Open 19. Create a ‘Data for NHS leaders’ training programme

For senior leaders and those in adjacent skill groups training should be accessible on the basics of data analysis, RAP and computational methods so that this group can understand the principles and purpose of the work done by those in their team. This should be MOOCs and short courses. Some of the excellent recent work at the Number 10 Data Science Unit (10ds) ‘data for leaders’ programme may be adaptable.

Open 20. Create an ‘NHS data for developers and data scientists’ training programme

Very senior leaders in the system repeatedly expressed to us the view that individuals with deep developer skills and NHS domain knowledge are extremely hard to recruit, if not impossible. Strong software development and data science skills are developed over many years and often require a specific disposition: it is not realistic to expect that current NHS analysts (with a deep but very different knowledge base) can be trained in such skills to the standard required by the NHS and wider community. New knowledge for generalist Software Developers and Data Scientists should be addressed with health data ‘Transfer Training’ so that individuals with strong technical skills can develop deep NHS domain knowledge.

Open 21. Modify the Research Excellence Framework (REF) to reflect computational work

Open 23. Pay realistic salaries to software developers

Software developers are among the highest paid staff globally, but university pay scales typically do not recognise the skillsets required to be a research software engineer, and often attempt to hire engineers and developers on pay-grades similar to those of IT support staff. This makes it hard to recruit people with outstanding software skills and serves to further undermine the value of software development, data management, data curation, and code development. It is commonplace for universities to pay those with technical skills, such as clinicians or accountants, something closer to their realistic market salaries, Universities should develop pay scales for developers in the same way that they have done for clinical academics, recognising the specialist skills and outside options of those they are seeing to recruit.

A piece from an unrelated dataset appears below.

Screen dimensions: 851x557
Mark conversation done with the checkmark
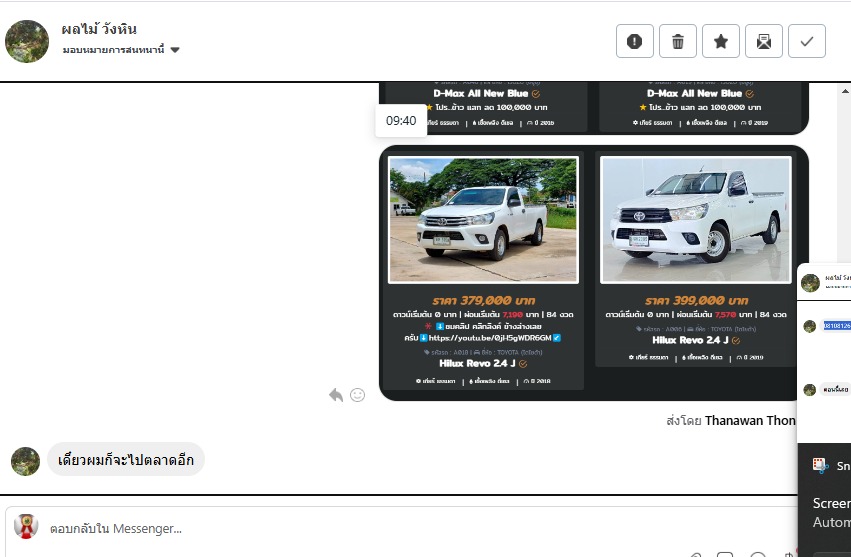(806, 41)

Open 24. Create a working group to develop an attribution model for code and data

Open 25. Clarify the need for authorship for software developers and data scientists as equal core contributors

…Overall, having discussed this issue extensively, it is clear that there should be a presumption to include software developers and data scientists who have contributed to the delivery of [papers] in authorship, not least because this work commonly entails a wide range of creative input to deliver the work informed by deep technical knowledge of the analysis, but also in very many cases the clinical domain, and the statistical context, and similar issues. Where this is argued to conflict with other current documentation on principles such as guidance from the International Committee of Medical Journal Editors – which is itself commonly breached across a range of other topics – this should be robustly addressed and discussed…

Open 26. Proactively address sharing during the pandemic

Academic researchers have played an essential role in the response to the global COVID-19 pandemic. Yet, despite the global nature of the emergency, not all research, code, and other outputs have been made openly available for others to re-use or learn from. In some instances there may be good reasons for this, but in others it may simply be that the barriers to sharing have proved too high for some research groups – for example, paying for GitHub or for open-access publication. University administration teams and innovation offices should discuss with researchers providing research outputs on COVID-19 whether they can share code, methods, documentation, libraries, or more, for recent and future outputs.

Open 27. Academic journals should be encouraged to make code-sharing a requirement

Open 28. Embrace research software engineering with 3 data pioneer groups leading by example

Open 31. Provide guidance and training on RAP and code sharing

The training above covers broader issues around RAP and code sharing. Some researchers currently funded by for example NIHR and UKRI may be willing to share code but require bespoke training and support to do so. To help these individuals with this transition, funders should provide guidance and funding to attend training on ‘good enough’ code sharing, alongside guidance and examples of ‘perfect world’ code sharing. This should include supporting existing work, such as the Turing Way, RAP, and other similar projects.

Open 32. Fund a fellowship programme around Code for Health Data.

There is currently a need for more teams and individuals who combine skills in computational methods, alongside domain knowledge around epidemiology, NHS analytics, and EHR data. This can be addressed by applying the normal mechanisms for capacity building, especially fellowships which bring independent status within the university sector for individuals and a field; support career progression; and support individuals to make their own choices about where they can best contribute and innovate collaboratively alongside pure research colleagues, to get away from a paradigm of developers being seen as ‘instructed by’ researchers.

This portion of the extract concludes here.